On the Web, an Advanced Carbon Calculator for Personal Use

NY Times
May 15, 2007

By STEVE LOHR

A new Internet tool to help individuals and communities curb their role in adding global-warming carbon emissions will be announced today at a conference in New York of mayors from around the world, said a person who built the Web technology.

Many environmental groups offer simple carbon calculators on the Web, which allow people to figure the carbon dioxide production from daily routines like driving a car or lighting a house.

“But this is serious software, serious quantitative methods and social networking technology brought to the green world,” said Ron Dembo, the chief executive of Zerofootprint, a nonprofit group that provides information and services to combat global warming.

Mr. Dembo, a founder of an analytics software company and a former computer scientist at Yale University, said details of the Web service would be described today at the C40 Large Cities Climate Summit, by David Miller, the mayor of Toronto.

The Web service, called GoZero Footprint City Calculator, is a collaboration of Zerofootprint and Business Objects, a maker of business intelligence software. Bernard Liautaud, the chairman of Business Objects, said that his company had joined the project as an initial step in using its software to help people on the Web create a “collective intelligence” to address humanitarian issues.

On the interactive climate site, people will be able to enter data, see the carbon effect and how their carbon footprint compares with averages in their city and in cities worldwide. They will also be able to do what-if simulations, to see how changes in their activities affect carbon emissions. The anonymous data will be collected for analysis by climate change scientists and others.

A link to the new site, Mr. Dembo said, will be at the “initiatives” section of Zerofootprint.net.
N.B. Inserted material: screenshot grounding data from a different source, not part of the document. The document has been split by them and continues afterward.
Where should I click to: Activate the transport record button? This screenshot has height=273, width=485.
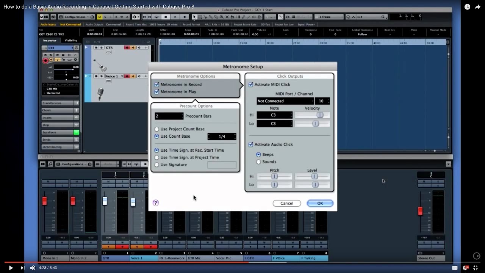[x=184, y=17]
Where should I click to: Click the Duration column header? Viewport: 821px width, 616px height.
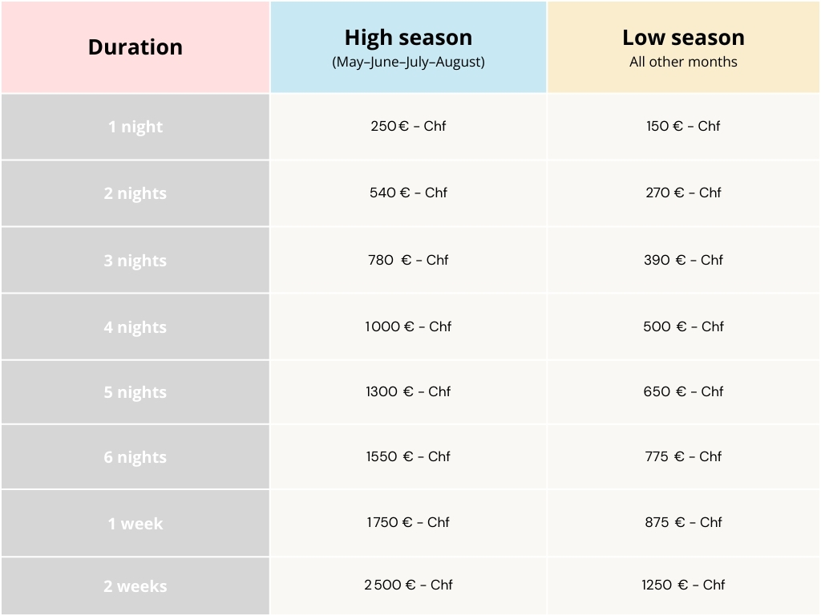click(x=135, y=47)
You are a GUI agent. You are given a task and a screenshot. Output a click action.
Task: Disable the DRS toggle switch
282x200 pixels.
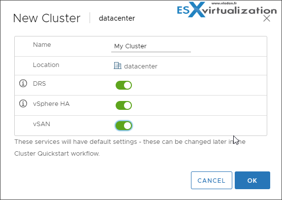(124, 85)
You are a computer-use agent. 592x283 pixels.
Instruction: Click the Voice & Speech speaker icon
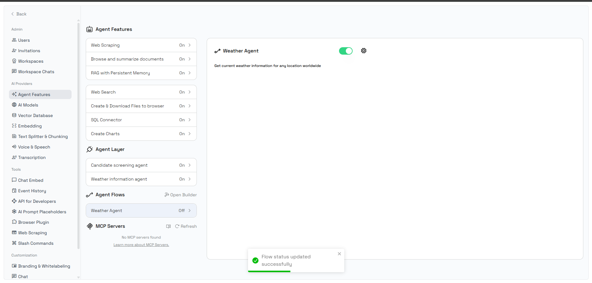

“The idea,” he said, “is something that will address millions of people and is infinitely customizable to any culture or lifestyle.”

The top-down global warming policies of governments, Mr. Dembo said, like creating environmental regulations and product standards, are important. “But bottom-up is where we’re really going to make progress,” he said, “and this is a tool that can potentially enable a really massive carbon footprint reduction.”

The mayors’ summit is a four-day gathering that began yesterday with Mayor Michael R. Bloomberg as its host. It is partly sponsored by the Clinton Climate Initiative, a project led by former President Bill Clinton.

The meeting is the second mayors’ climate summit; the first took place two years ago in London. Cities, according to the organizers, are responsible for three-quarters of the world’s energy consumption, and have “a critical role to play in the reduction of carbon emissions and the reversal of dangerous climate change.”